Exercise aim:
For the data below, tally how many lines contain "agent" and answer only with that tally.

################

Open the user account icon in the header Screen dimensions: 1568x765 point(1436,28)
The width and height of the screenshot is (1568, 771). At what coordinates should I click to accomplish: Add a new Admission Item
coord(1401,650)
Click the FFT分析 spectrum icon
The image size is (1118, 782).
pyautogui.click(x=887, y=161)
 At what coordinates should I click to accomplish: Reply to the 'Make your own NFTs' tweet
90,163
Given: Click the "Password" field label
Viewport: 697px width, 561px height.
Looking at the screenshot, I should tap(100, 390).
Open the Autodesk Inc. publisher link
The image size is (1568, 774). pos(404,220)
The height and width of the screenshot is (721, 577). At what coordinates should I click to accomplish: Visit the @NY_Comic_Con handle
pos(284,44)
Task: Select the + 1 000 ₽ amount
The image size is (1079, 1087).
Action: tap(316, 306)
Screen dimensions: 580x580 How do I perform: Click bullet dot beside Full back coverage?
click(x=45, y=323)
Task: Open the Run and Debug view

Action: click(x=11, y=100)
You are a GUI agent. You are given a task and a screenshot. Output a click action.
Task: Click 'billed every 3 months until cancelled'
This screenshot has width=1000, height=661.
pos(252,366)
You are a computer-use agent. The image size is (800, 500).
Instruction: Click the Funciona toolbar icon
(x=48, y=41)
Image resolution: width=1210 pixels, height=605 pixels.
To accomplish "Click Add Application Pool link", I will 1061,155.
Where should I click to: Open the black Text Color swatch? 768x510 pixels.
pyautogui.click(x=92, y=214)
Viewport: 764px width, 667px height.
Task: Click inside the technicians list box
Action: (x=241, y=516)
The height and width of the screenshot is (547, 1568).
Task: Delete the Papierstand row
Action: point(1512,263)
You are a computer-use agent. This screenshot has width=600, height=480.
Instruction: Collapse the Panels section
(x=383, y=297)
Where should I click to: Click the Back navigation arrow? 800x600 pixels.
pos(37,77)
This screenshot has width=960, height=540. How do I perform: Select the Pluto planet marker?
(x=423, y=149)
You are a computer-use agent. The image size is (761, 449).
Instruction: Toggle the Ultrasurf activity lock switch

################

Exercise solution:
4